ASSIGNMENT:
From the line containing "This screenshot has height=169, width=173." through the last line below, copy every line exactly, leaving out the pictures.
◆ ◆ ◆ ◆ ◆
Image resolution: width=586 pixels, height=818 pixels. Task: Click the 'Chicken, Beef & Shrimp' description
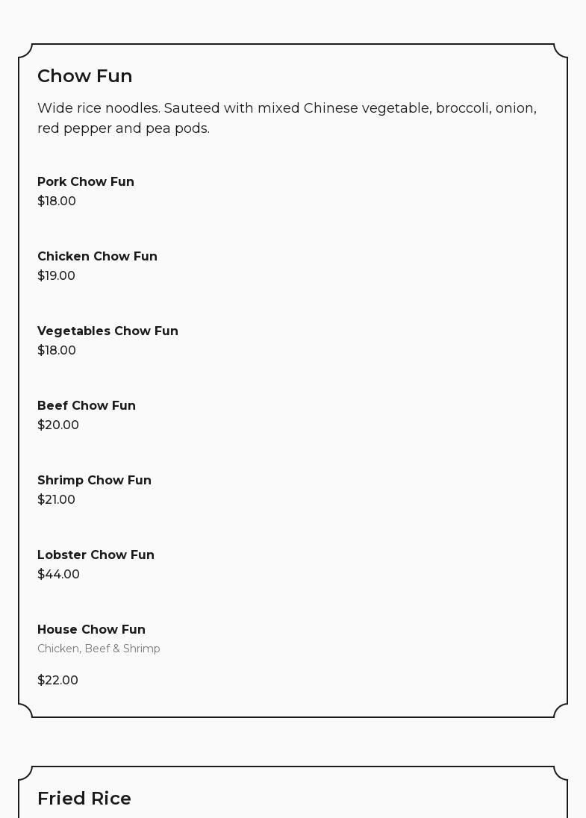click(99, 649)
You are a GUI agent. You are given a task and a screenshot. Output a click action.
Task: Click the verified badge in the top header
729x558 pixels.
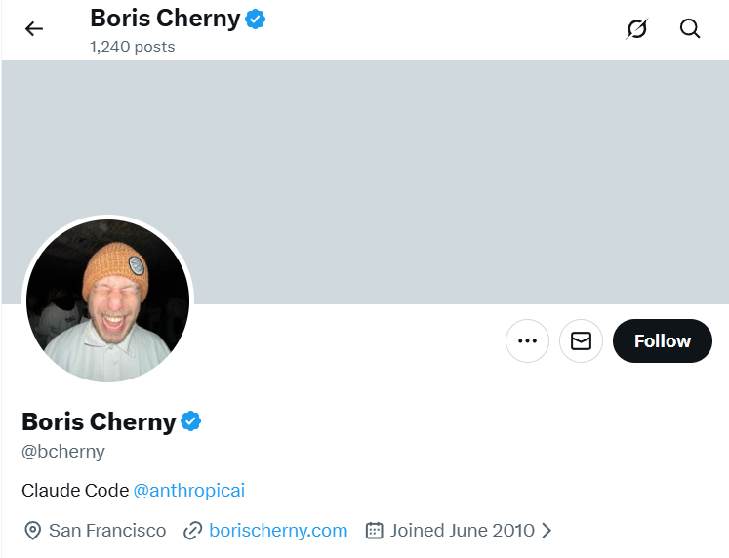[256, 18]

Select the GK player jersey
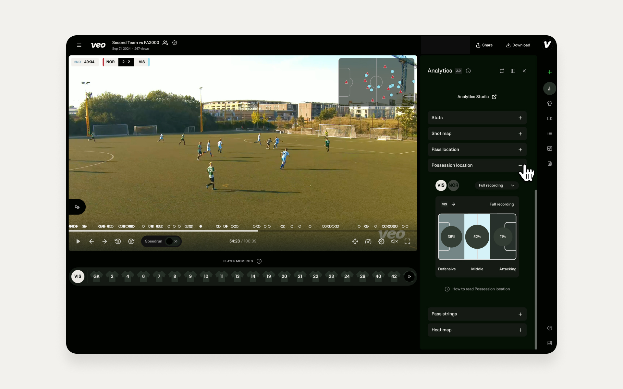point(96,277)
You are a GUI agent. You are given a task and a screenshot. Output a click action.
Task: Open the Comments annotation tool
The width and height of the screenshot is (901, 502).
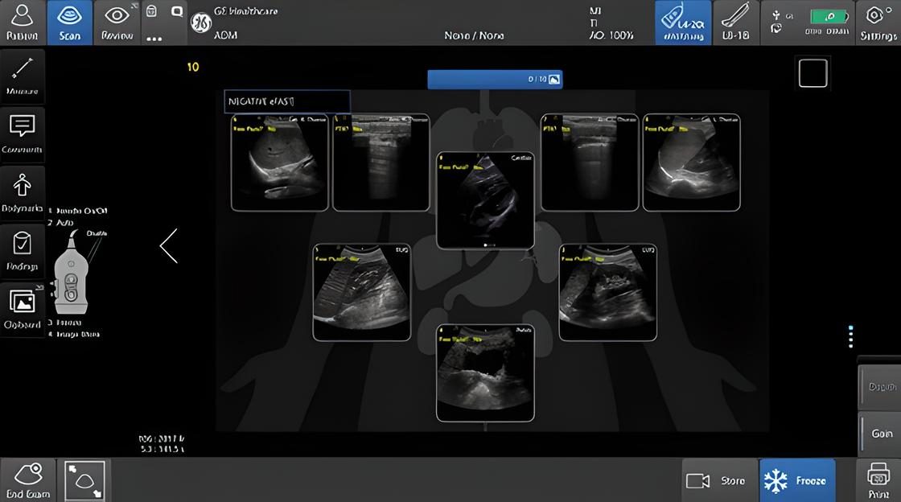click(x=23, y=133)
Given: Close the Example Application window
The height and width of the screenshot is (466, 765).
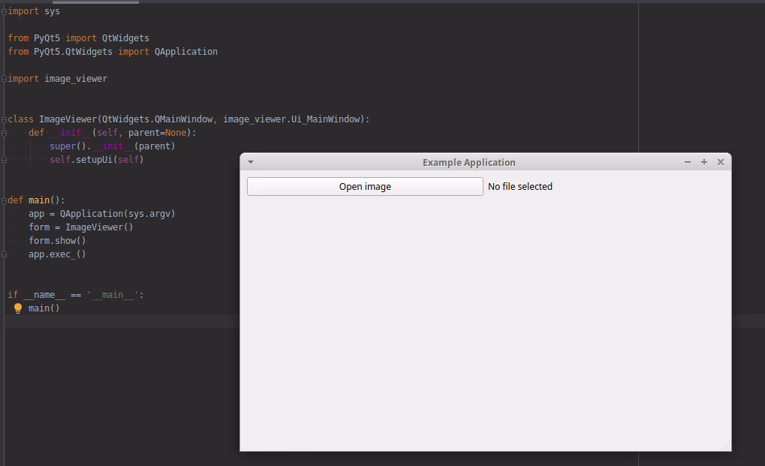Looking at the screenshot, I should pyautogui.click(x=721, y=162).
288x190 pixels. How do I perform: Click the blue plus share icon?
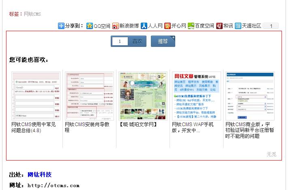click(x=61, y=26)
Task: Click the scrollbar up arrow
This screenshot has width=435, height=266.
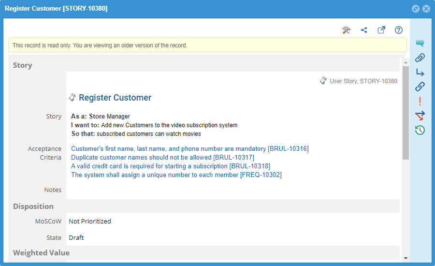Action: pyautogui.click(x=406, y=62)
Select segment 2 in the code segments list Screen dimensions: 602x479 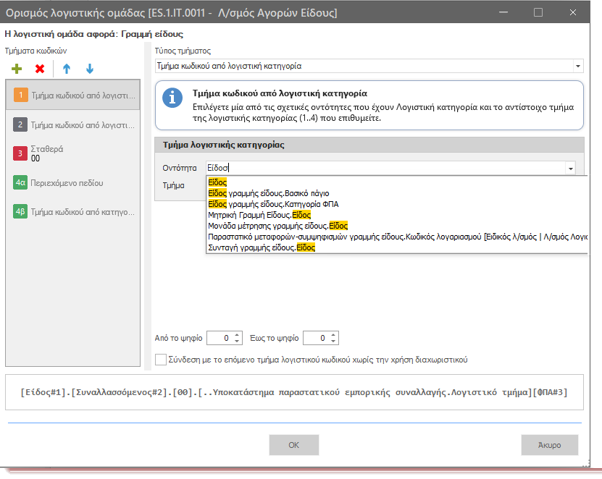click(x=73, y=124)
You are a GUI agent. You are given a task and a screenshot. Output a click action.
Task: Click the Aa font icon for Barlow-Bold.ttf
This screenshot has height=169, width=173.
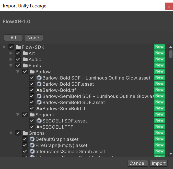39,90
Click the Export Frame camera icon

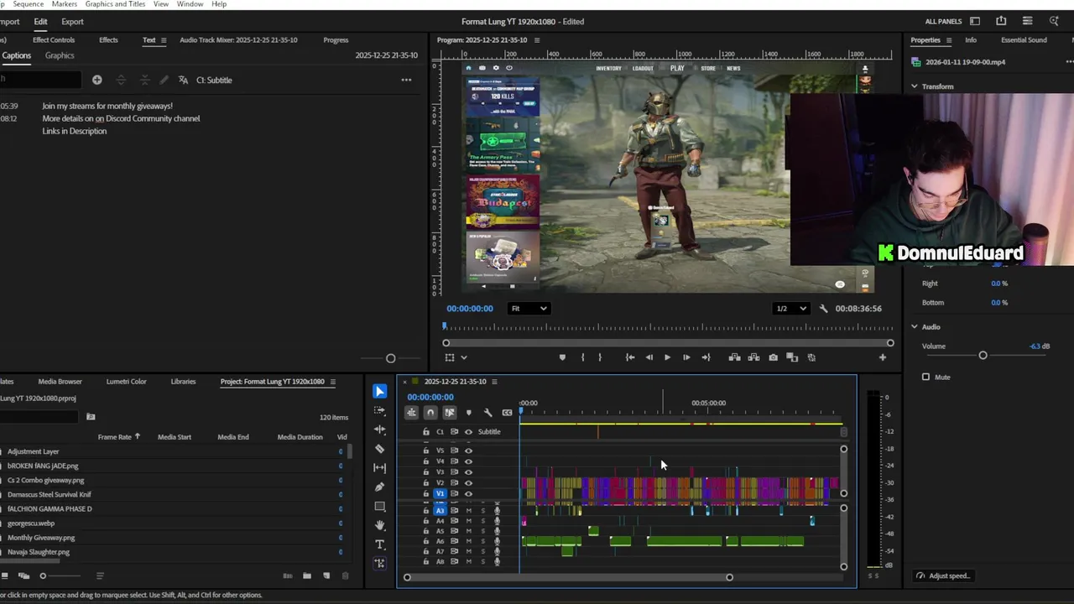click(773, 357)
◆ ◆ ◆ ◆ ◆
YOUR RESPONSE:
This screenshot has height=169, width=173.
39,90
Click the Export Frame camera icon

click(773, 357)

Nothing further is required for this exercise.